— Ив Дор…
— Что?
— Ив Дор, — тихо, но внятно повторил Кокотов.
— Ага, помните! — обрадовался Жарынин. — Да, именно — Ив Дор. Он чинит парус, а его жена Пат Селендж и друг Ген Сид тем временем склонились, голова к голове, над томиком Рубцова. Вы бы, конечно, воткнули своего зануду Бродского, его сейчас всюду втыкают. Но я вам не позволю. Ладно, пусть не Рубцов, могут обвинить в русопятстве. Заболоцкий! Согласны?
— Согласен. Но я читал что-то подобное, кажется, у Кларка. Да и у Кубрика было…
— Я же вам объяснял: «было» — твердят бездари, гении говорят: «Будет!» Придумайте что-нибудь новое!
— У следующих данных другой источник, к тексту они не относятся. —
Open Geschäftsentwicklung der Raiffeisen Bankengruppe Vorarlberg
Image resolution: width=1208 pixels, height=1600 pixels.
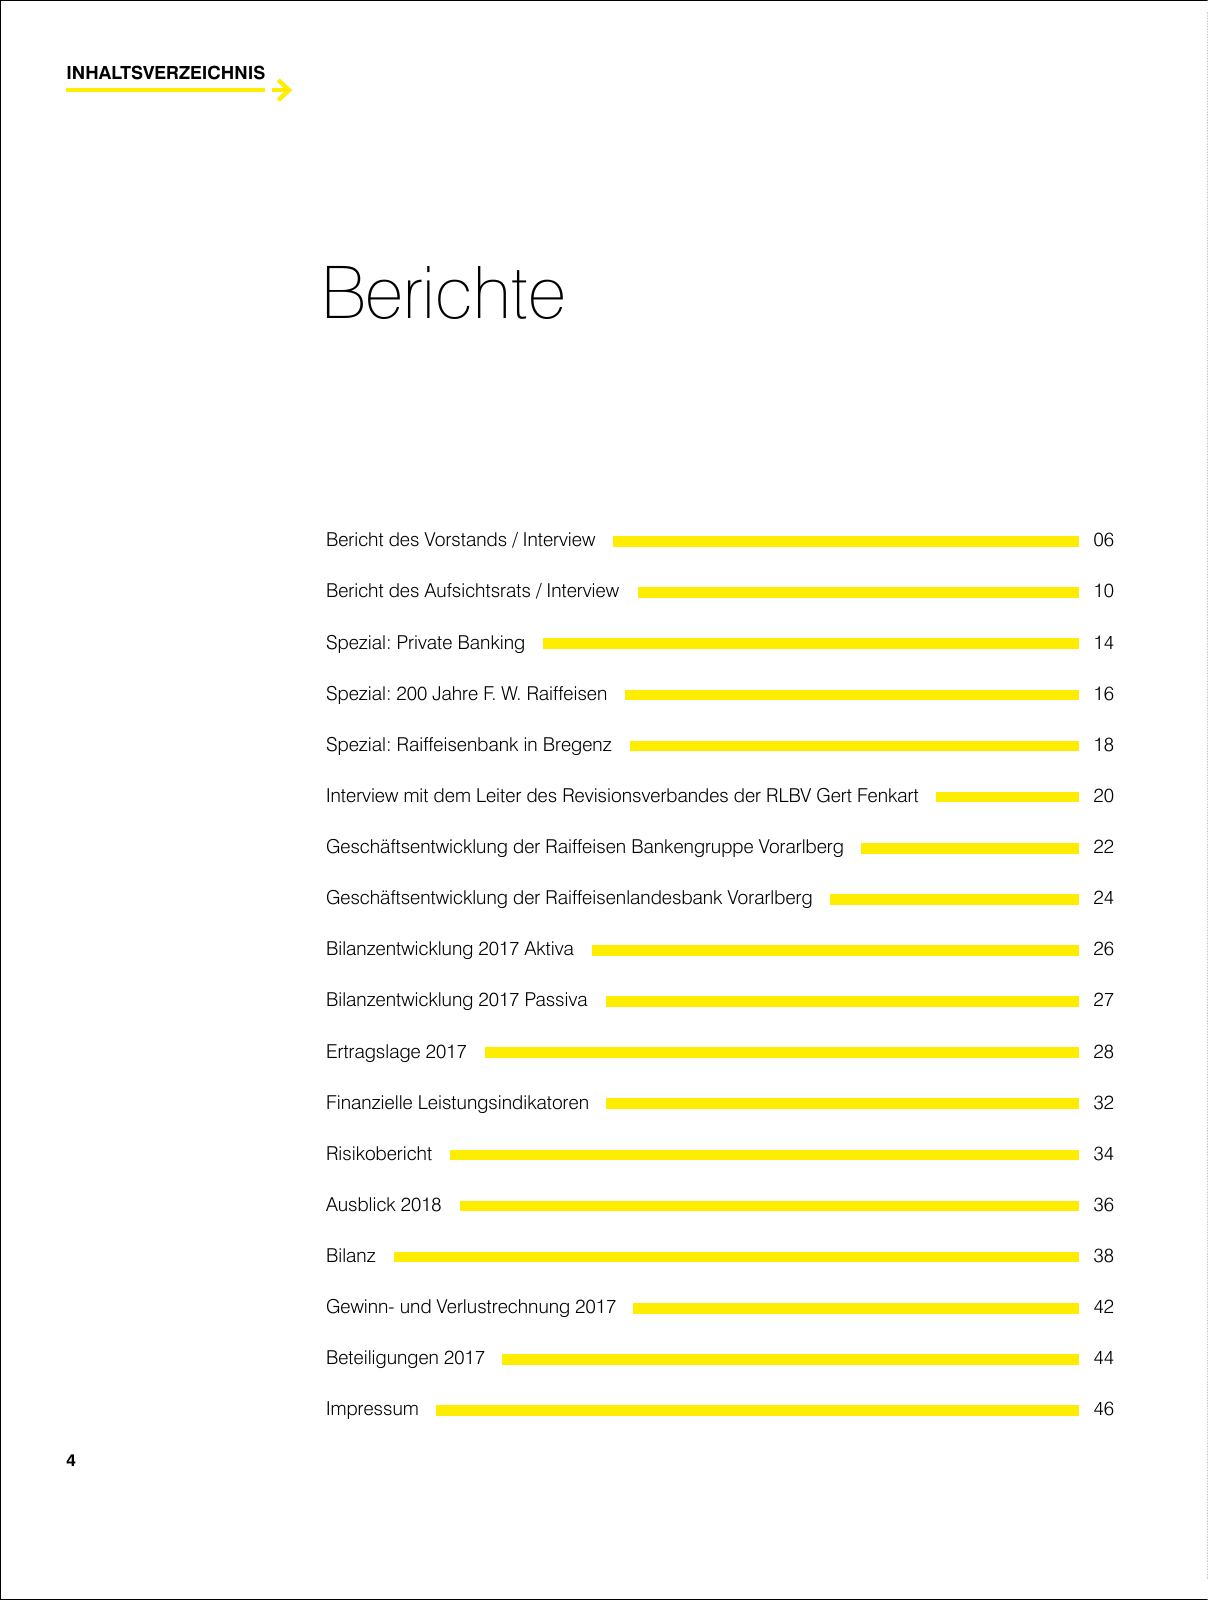pyautogui.click(x=584, y=847)
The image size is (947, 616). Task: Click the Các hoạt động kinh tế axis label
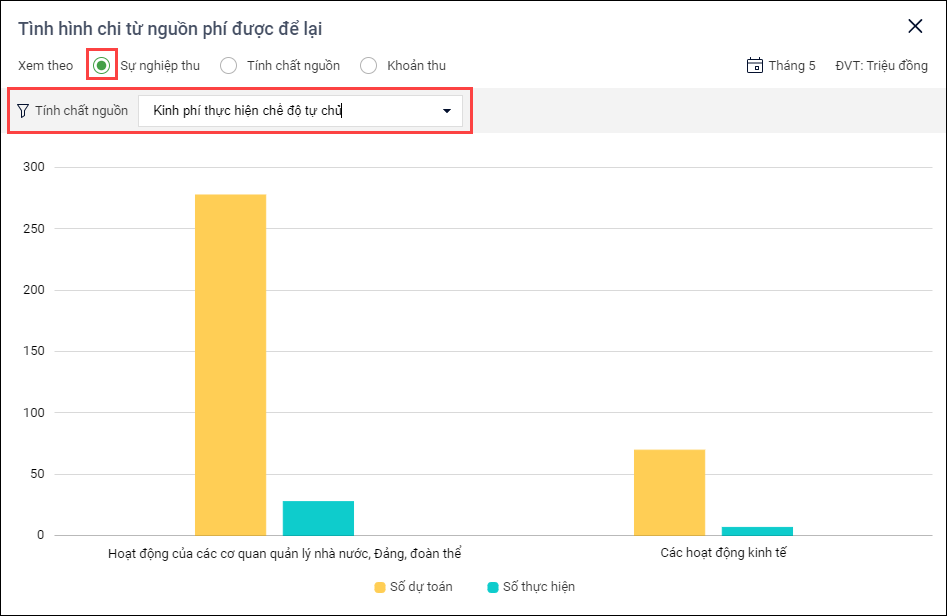[716, 552]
Давайте! Вы же у нас писатель!
— Нет, я не писатель. Я мозгляк. Я идиот, что связался с вами. Вы сами не знаете, чего хотите. Я еду домой. Тотчас!
— Вы еще скажите: стремглав!
— Немедленно!
— А как же Каннский фестиваль?
— К черту!
— А судьба Ипокренина?
— Плевать! Я акций не продавал.
— А как же Лапузина?
— Мы будем встречаться в Москве…
— Ой ли? Вы слишком надеетесь на этот курортный роман!
— Не ваше собачье дело!
— Видимо, разрыв неизбежен. Прощайте! Когда вечером вернется ваша бывшая жена, я сообщу ей, что соавтором вы оказались таким же никчемным, как и мужем.
— Я дам вам в морду! — Кокотов вскочил, сжал кулак и, отведя в сторону для удара, пошел на игровода.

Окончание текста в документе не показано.